How many grams of aluminum sulfate, Al2( SO4)3 , will be formed from 0.98 g of sulfuric acid and enough aluminum according to the following reaction:
H2SO4 + Al -> Al2(SO4)3 + H2
Follow the steps in this worked example.
http://www.jiskha.com/science/chemistry/stoichiometry.html
To find the number of grams of aluminum sulfate formed, we need to determine the limiting reactant first.
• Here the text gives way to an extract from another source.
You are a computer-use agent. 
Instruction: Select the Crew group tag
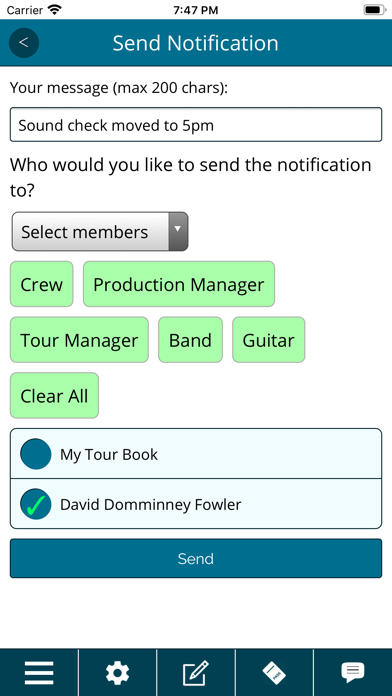click(x=42, y=284)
The limiting reactant is the reactant that is completely consumed and determines the amount of product formed.
1. Start by calculating the molar mass of sulfuric acid (H2SO4):
H2: 2(1.01 g/mol) = 2.02 g/mol
S: 1(32.07 g/mol) = 32.07 g/mol
O4: 4(16.00 g/mol) = 64.00 g/mol
Total: 2.02 + 32.07 + 64.00 = 98.09 g/mol
2. Next, convert the given mass of sulfuric acid to moles:
Moles of H2SO4 = mass / molar mass
Moles of H2SO4 = 0.98 g / 98.09 g/mol = 0.01 mol
3. According to the balanced chemical equation, the stoichiometric ratio between sulfuric acid and aluminum sulfate is 1:1. It means that for every 1 mole of sulfuric acid, we will produce 1 mole of aluminum sulfate.
4. To find the moles of aluminum sulfate formed, the moles of sulfuric acid can be used since they are equal:
Moles of Al2(SO4)3 = 0.01 mol
5. Finally, calculate the mass of aluminum sulfate using its molar mass:
Molar mass of Al2(SO4)3:
Al2: 2(26.98 g/mol) = 53.96 g/mol
S3: 3(32.07 g/mol) = 96.21 g/mol
O12: 12(16.00 g/mol) = 192.00 g/mol
Total: 53.96 + 96.21 + 192.00 = 342.17 g/mol
Mass of Al2(SO4)3 = moles × molar mass
Mass of Al2(SO4)3 = 0.01 mol × 342.17 g/mol = 3.42 g
Therefore, 3.42 grams of aluminum sulfate (Al2(SO4)3) will be formed from 0.98 grams of sulfuric acid and enough aluminum.